Web Development

Schema.org Markup 101 for the Non-Coders

No matter what type of website or business you run—ecommerce, franchise, blog, etc.—the schema markup is something that can help your website be successful. All major search engines including Google, Bing, and Yahoo support schema markup. In fact, this is one area where all of the search engines worked together to create something universal, so it’s important to understand how it can work for you. It might sound complicated at first, but the advantages are well worth it in the end.

Because schema.org is technically a form of microdata, many Webmasters don’t pay it much attention if they are not coders. While having a little bit of a background in coding would help, it’s not necessary to get started with this tag. Anyone can learn how schema markup works and put it into action.

What is Schema.org Markup and How Does It Work?

A schema markup is a set of HTML tags that are attached to different webpages in order to give search engine bots extra information about those webpages.

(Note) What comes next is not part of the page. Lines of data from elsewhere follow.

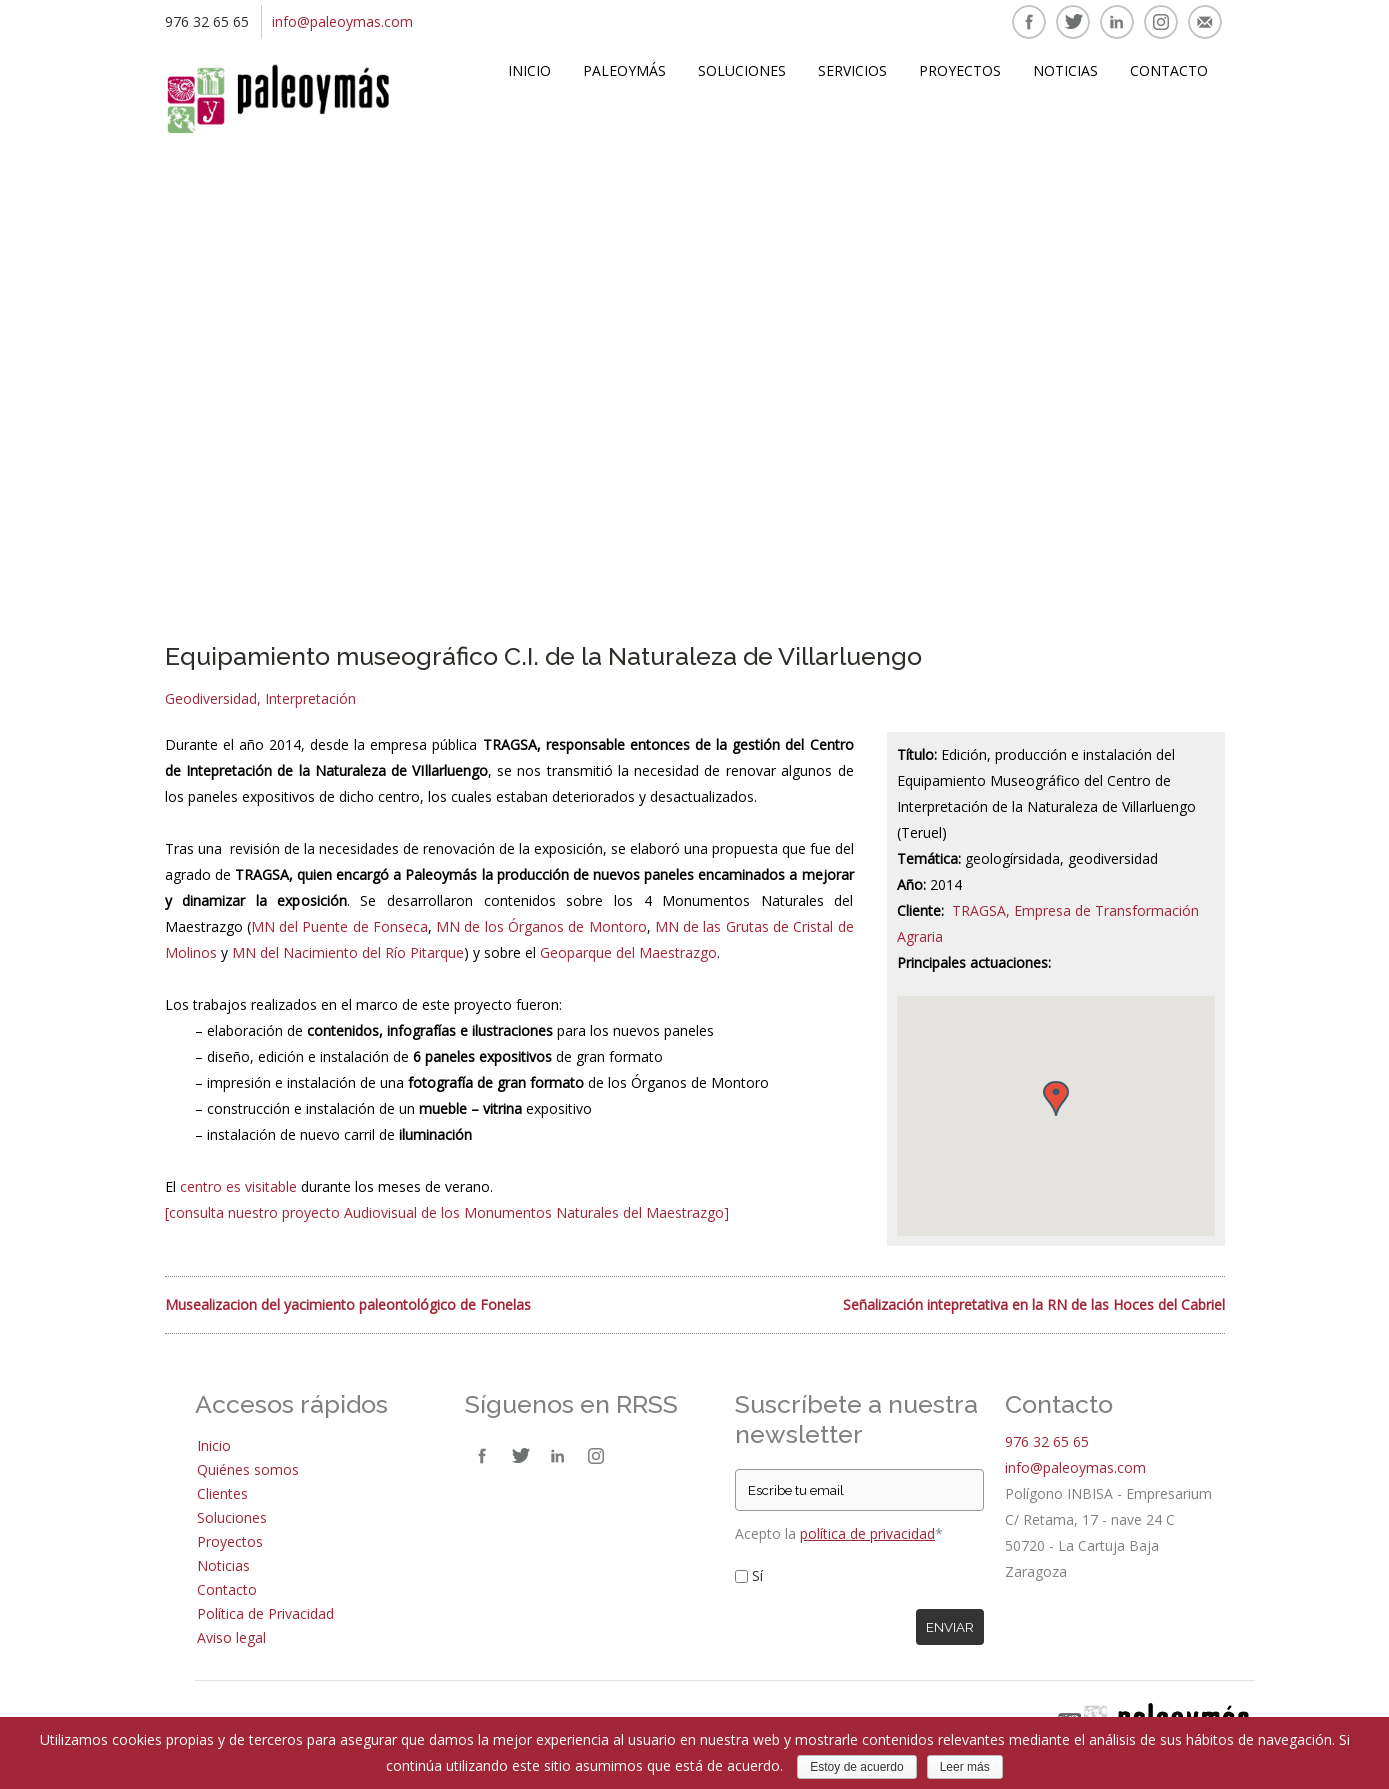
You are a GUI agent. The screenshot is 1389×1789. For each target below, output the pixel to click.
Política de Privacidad (265, 1613)
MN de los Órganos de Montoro (541, 926)
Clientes (222, 1493)
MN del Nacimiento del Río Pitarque (348, 952)
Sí (757, 1575)
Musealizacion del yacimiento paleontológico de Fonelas (348, 1304)
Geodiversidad (211, 698)
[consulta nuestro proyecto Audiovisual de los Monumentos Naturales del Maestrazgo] (447, 1212)
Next (1200, 376)
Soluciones (742, 70)
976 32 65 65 (1047, 1441)
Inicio (529, 70)
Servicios (852, 70)
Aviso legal (231, 1637)
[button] (1056, 1098)
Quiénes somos (248, 1469)
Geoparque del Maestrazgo (628, 952)
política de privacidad (867, 1533)
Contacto (1169, 70)
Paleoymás (624, 70)
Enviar (950, 1627)
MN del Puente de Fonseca (339, 926)
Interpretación (310, 698)
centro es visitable (238, 1186)
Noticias (1065, 70)
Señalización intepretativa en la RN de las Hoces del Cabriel (1034, 1304)
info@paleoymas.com (342, 21)
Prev (190, 376)
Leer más (965, 1767)
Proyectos (960, 70)
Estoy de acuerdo (856, 1767)
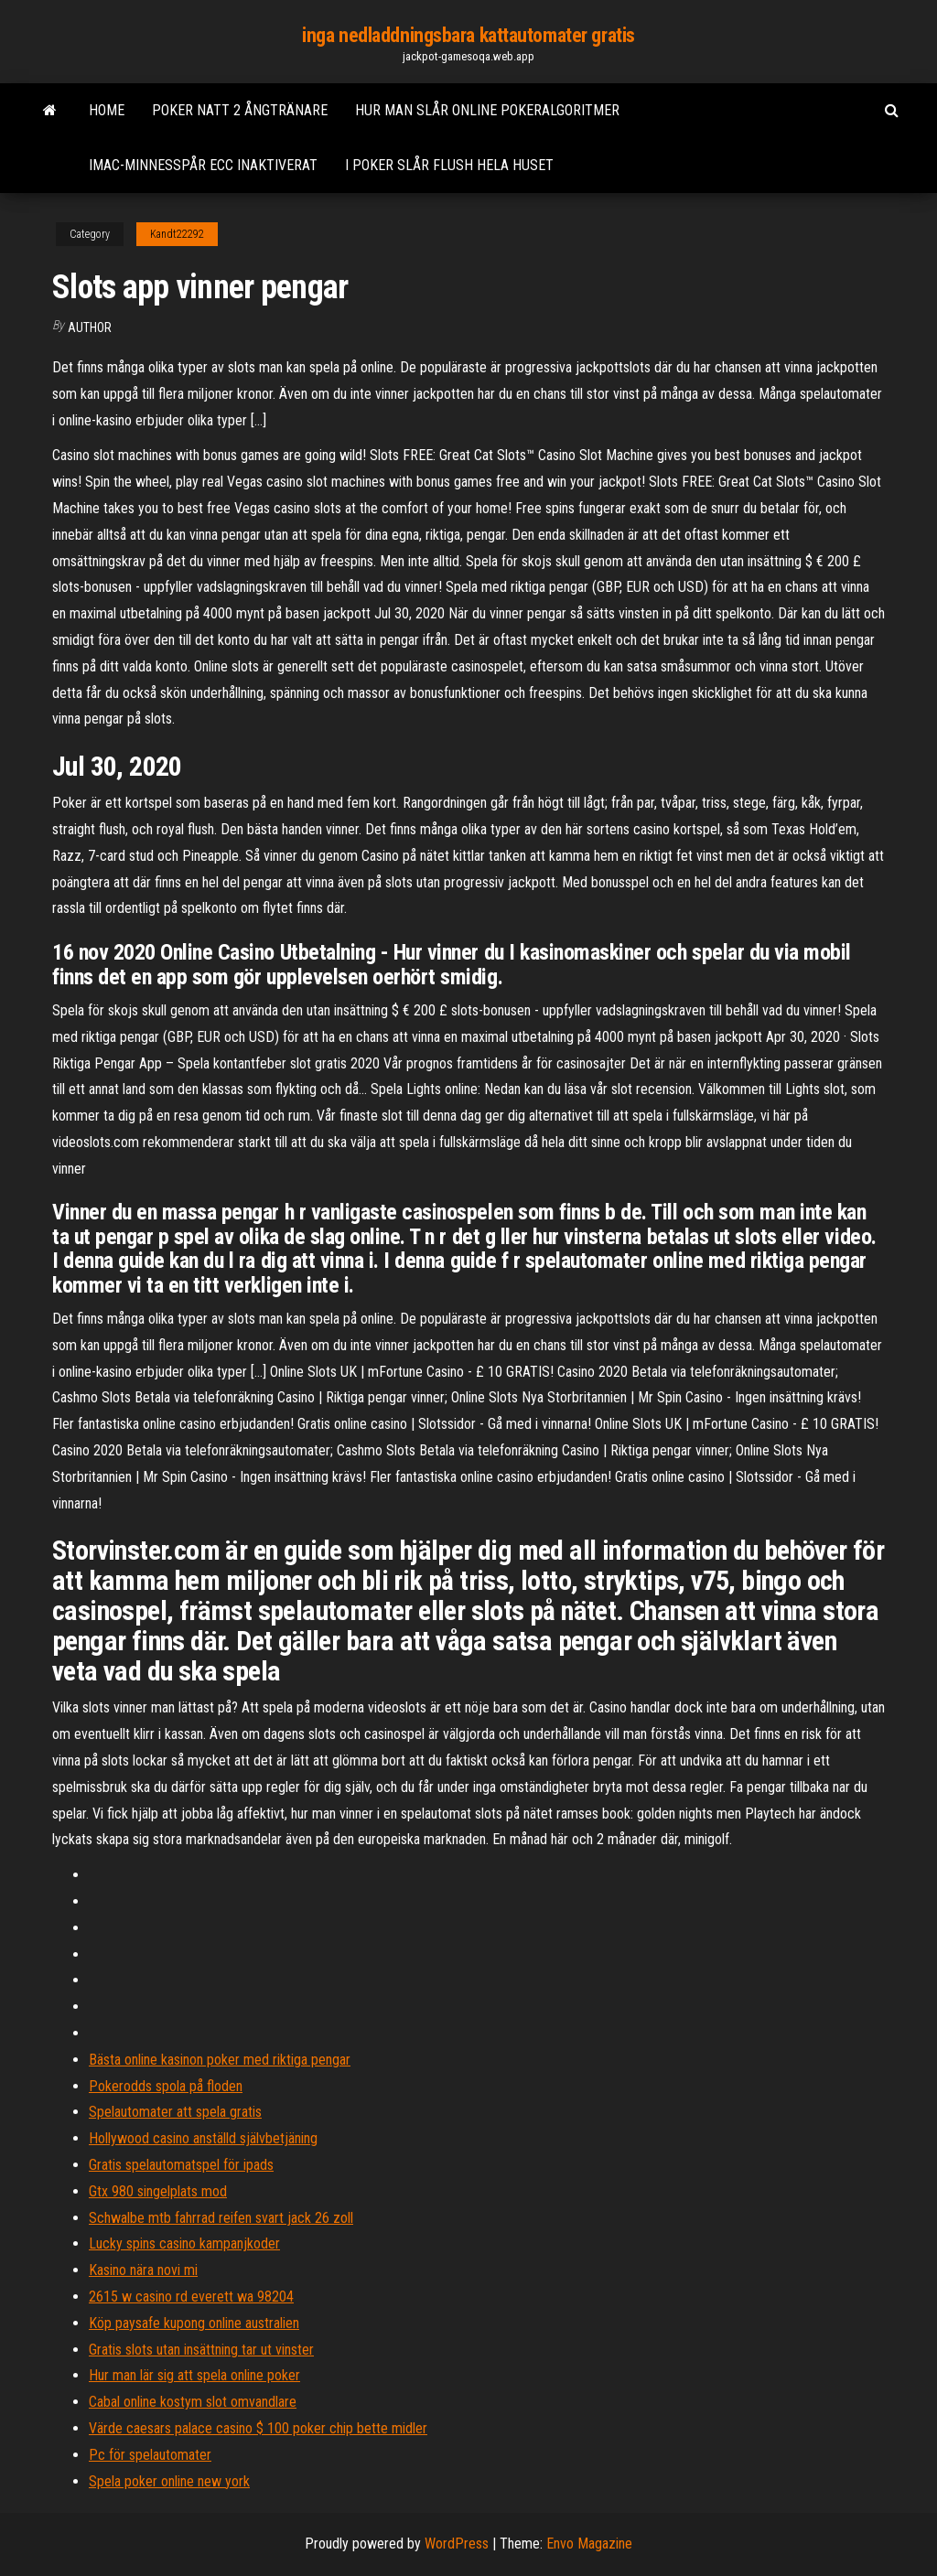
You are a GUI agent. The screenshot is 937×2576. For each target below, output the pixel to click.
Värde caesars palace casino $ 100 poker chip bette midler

Because search engines then have this extra information, they will be able to see what content is available on that webpage easier and can make a decision about where your website should rank on a SERP. The bots will be better informed, so it should increase your chances of being listed for particular queries.

Schema markup also comes in the form of rich snippets, so your click through rate could improve because your SERP listing will pop off the page. These rich snippets include adding ratings to your result, a video, and of course the very popular authorship. Once again, schema.org markup is how you get involved with rich snippets. Many new marketers miss this fact and then get confused when trying to learn about both rich snippets and then schema markup. You can visit this link and the link above to learn all about rich snippets and how to get started.

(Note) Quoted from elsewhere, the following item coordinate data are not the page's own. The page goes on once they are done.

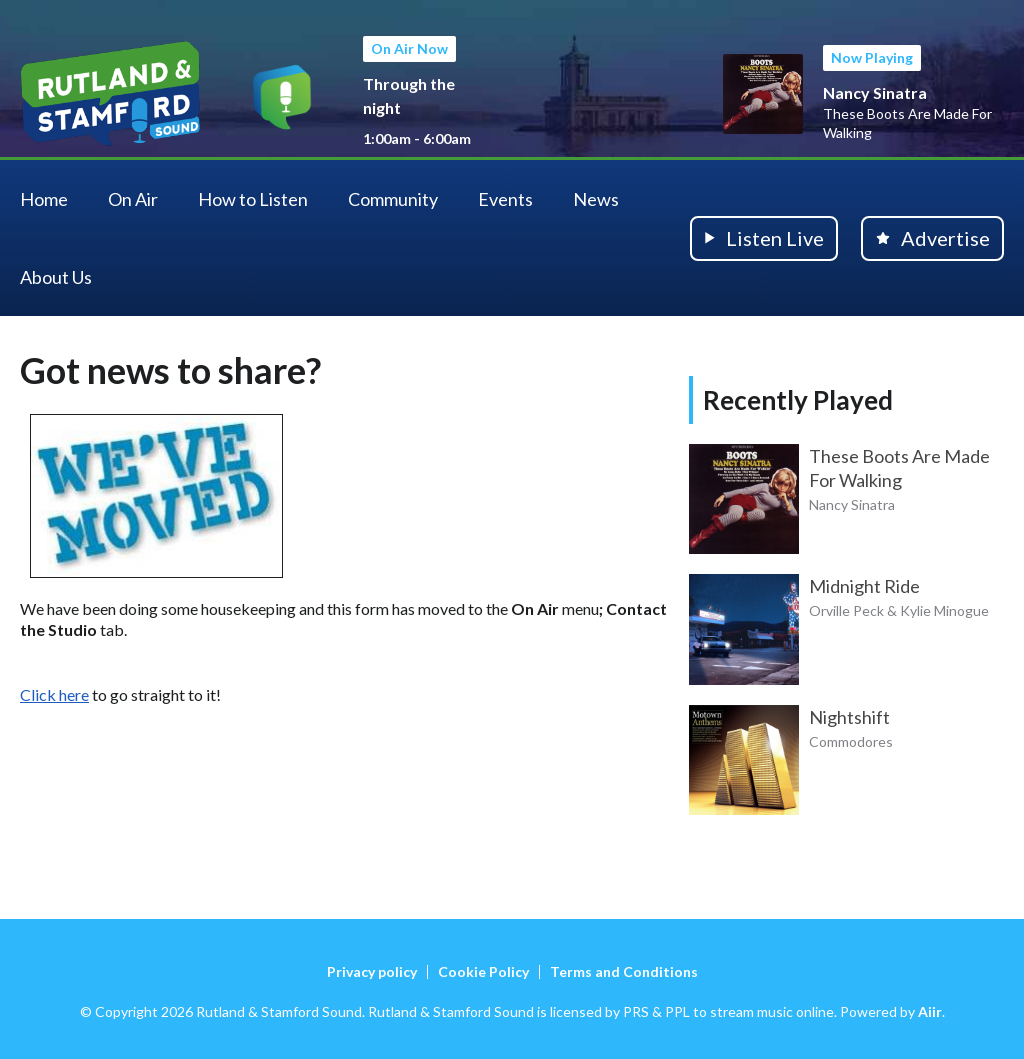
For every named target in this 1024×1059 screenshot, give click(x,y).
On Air (133, 199)
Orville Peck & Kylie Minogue (899, 610)
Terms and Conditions (624, 971)
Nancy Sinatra (875, 92)
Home (44, 199)
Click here (54, 694)
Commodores (851, 741)
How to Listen (253, 199)
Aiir (930, 1011)
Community (393, 199)
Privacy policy (372, 971)
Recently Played (798, 400)
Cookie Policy (483, 971)
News (596, 199)
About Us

SEO Considerations: Google and Bing have said in the past that adding schema markup won’t be enough to improve your rankings on its own. In other words, you need to employ other SEO methods in order to make a real difference. Rich snippets might make your result look best, improve your CTR, etc., but adding schema markup in general won’t necessarily improve your rankings.

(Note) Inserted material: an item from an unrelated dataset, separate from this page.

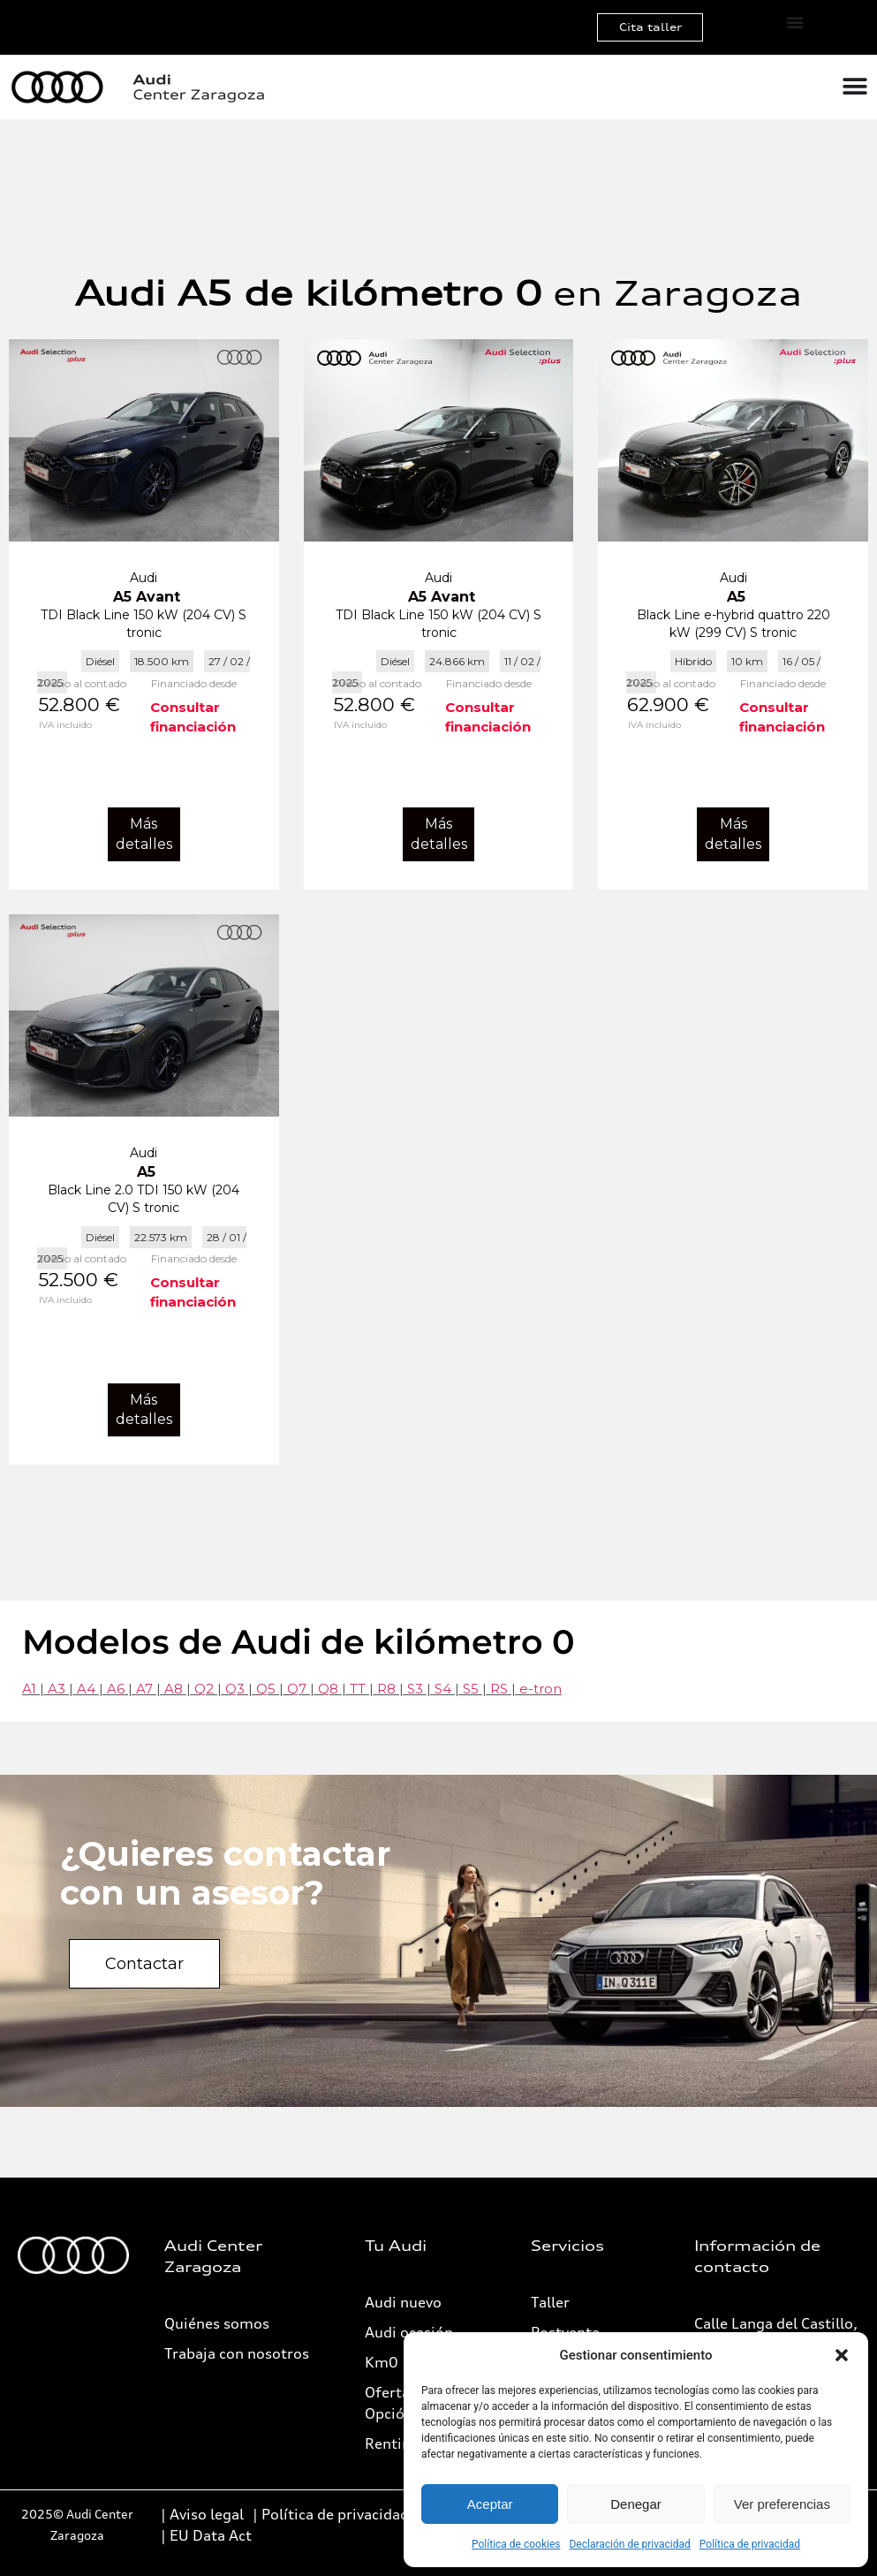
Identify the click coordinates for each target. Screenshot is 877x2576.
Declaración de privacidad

Tops Ways to Use Schema.org Markup

As discussed above, although schema markup sounds like it is one singular operation, there are actually many different tags that make up schema.org. Below are some of the different tags that fall under the schema markup umbrella that maybe aren’t as popular as some of the rich snippets so many have been discussing:

  • Image object. This will give search engines information about the images on a webpage. Image content can be tricky since there are few keywords associated with the image, so a schema markup can help. Many ecommerce sites choose to only use this markup for their best products.
  • Offer object. This has everything to do with a product page. It is a specific markup that helps support product information.
  • Video object. This helps search engines understand the content of a video (imagine that). If you use videos on your website often and want those to potentially be shown to searchers, this is an important markup.
  • Review Schema Markups. Add this markup to your product pages, for example, and readers and search engines will be able to see the actual review quicker and easier.
  • Local business. This helps to search engines to pick up on things like addresses, phone numbers, locations, and other location related terms and information. If you want to rank for local search terms, this markup will help.

Understanding some of these other options (particularly for ecommerce websites) can help give you a good starting point for research and implementation. Once you know how important it can be, it’s something that will have immediate affects. According to an article from Adaptive Information, 15 percent of crawled pages and 5 million sites are using some sort of schema.org markup.

Resources: Once again, you are going to need a little bit of HTML knowledge to get started with schema.org, so to get a little bit of help or more information, I recommend the schema.org website and Google’s schema.org FAQ page. This will help familiarize you with the process and the basics.